**Excerpt to read:**
------------------------------------------------------------

IT’S THE FINAL COUNTDOOOOWN *insert me singing synth here*
28 days until my ‘due date’… A max. of 38 days until I’m holding my sweet baby boy & get to hear his cry & see his face!
Most of my dreams (yes, I’m sleeping again!) centre around children/babies now but I’m yet to have any of those scary birth-related dreams that everyone speaks of.
Lots of people I talk to ask if I’m anxious about the birth (in relation to pain) and I can honestly say no. What I fear is something going wrong that could harm my son or finding out at birth that he has a physical or mental disability. That is what I’m anxious of.
I get worried that they didn’t pick something up that could endanger his life & I just want him to be happy & healthy. I get scared that I have done something inadvertedly to endanger him. I even worry that my worrying about this means that I’m preparing myself for some kind of inevitable.

------------------------------------------------------------

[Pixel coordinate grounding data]
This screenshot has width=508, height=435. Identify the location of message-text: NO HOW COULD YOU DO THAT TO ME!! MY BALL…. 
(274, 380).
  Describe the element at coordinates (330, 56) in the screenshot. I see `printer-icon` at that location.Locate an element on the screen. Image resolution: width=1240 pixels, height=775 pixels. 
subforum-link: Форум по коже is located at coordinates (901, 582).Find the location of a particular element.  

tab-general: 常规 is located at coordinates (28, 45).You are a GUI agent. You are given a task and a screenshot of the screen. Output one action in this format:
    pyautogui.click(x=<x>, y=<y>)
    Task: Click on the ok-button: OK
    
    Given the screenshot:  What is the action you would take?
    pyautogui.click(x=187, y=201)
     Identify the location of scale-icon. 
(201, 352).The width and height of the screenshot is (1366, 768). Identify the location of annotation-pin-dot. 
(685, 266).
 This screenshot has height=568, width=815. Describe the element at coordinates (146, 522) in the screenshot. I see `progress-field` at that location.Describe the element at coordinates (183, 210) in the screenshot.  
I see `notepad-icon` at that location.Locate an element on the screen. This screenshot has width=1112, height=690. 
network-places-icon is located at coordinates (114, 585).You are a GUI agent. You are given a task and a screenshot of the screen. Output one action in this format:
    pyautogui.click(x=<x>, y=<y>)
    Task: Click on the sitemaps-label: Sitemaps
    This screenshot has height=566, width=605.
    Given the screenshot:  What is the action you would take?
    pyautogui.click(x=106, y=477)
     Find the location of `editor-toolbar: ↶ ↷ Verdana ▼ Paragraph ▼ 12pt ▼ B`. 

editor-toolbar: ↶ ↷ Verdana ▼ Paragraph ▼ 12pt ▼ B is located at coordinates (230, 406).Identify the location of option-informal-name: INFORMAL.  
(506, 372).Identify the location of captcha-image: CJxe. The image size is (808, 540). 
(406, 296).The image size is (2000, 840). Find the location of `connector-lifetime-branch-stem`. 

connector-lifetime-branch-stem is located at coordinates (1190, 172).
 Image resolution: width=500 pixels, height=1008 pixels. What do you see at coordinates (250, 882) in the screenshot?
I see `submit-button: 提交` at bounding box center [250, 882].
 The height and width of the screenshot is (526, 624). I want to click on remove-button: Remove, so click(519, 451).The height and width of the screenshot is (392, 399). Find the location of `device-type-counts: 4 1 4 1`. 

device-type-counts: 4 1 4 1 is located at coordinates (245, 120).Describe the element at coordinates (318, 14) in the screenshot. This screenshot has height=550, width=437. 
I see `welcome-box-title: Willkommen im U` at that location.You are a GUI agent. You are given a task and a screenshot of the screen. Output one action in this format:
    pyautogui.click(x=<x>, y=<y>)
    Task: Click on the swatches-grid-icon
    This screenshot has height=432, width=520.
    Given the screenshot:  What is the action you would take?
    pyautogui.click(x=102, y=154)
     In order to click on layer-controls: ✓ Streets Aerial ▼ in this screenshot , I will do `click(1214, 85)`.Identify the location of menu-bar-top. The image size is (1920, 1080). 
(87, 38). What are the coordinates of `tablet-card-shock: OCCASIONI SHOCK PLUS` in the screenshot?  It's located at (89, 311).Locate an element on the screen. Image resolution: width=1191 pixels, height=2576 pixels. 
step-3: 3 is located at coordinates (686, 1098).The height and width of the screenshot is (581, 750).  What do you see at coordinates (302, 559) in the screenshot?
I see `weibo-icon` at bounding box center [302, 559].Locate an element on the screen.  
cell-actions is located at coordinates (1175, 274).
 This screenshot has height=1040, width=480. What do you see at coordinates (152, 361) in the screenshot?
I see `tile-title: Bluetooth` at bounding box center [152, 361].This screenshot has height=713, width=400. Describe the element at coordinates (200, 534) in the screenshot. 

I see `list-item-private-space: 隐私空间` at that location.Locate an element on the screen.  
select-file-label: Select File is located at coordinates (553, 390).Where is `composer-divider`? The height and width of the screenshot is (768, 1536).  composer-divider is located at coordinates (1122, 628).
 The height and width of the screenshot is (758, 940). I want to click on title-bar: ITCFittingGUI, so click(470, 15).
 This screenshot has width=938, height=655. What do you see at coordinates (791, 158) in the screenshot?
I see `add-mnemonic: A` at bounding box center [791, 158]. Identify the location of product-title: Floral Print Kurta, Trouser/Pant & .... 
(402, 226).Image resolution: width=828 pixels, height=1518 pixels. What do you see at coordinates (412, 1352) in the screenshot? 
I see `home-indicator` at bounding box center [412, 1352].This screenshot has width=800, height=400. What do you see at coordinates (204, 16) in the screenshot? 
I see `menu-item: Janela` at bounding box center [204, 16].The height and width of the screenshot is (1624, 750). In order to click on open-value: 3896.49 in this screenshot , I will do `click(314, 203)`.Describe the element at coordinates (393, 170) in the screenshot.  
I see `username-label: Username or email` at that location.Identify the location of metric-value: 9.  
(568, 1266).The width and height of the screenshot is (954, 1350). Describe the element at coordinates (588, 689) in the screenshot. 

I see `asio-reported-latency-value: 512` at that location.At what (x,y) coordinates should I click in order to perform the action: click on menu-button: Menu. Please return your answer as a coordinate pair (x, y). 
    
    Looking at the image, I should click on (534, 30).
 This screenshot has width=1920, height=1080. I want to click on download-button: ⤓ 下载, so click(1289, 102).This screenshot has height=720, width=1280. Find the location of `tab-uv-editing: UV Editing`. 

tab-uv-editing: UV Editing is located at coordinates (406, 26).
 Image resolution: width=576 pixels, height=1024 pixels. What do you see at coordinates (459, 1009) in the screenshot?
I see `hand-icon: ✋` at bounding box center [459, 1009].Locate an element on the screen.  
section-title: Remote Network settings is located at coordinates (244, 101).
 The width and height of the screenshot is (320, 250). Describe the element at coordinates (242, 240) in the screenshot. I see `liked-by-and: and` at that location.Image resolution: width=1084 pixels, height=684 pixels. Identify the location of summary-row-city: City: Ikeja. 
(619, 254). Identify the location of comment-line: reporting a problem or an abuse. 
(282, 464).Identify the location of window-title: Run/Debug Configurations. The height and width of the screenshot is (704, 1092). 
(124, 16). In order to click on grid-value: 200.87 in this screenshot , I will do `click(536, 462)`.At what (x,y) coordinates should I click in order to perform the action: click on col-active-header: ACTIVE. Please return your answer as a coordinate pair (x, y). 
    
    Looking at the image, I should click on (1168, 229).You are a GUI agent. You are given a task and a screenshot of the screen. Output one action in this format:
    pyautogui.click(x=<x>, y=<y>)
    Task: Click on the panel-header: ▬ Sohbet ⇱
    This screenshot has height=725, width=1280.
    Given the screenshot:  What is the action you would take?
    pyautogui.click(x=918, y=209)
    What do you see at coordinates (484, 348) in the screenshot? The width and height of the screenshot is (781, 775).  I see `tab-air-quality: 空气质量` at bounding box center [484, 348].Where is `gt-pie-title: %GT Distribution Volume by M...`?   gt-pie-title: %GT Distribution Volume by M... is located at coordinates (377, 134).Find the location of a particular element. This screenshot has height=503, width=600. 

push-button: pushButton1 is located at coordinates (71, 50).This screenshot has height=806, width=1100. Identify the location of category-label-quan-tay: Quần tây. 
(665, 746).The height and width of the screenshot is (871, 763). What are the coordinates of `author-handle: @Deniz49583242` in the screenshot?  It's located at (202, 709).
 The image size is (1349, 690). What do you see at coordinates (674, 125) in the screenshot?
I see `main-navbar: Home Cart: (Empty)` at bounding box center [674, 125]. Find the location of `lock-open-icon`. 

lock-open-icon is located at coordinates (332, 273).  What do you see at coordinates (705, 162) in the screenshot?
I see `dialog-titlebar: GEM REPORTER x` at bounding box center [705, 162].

------------------------------------------------------------

**Questions to answer:**
(A) According to the pregnancy countdown post, why does the writer worry even about the worrying itself? Answer in one to three sentences.
(B) Answer these questions from the pregnancy countdown post:
(i) How many days remain until the writer's due date?
(ii) What do most of the writer's dreams now center on?
(iii) When people ask whether the writer is anxious about the birth, what does the writer say they are not anxious about?
The listing comes from a different source than the pregnancy countdown post.

**Responses by item number:**
(A) The writer fears that worrying about harm to the baby might mean they are preparing themselves for something inevitable. So the worrying becomes one more source of anxiety.

(B)
(i) 28 days.
(ii) Children and babies.
(iii) The pain of the birth.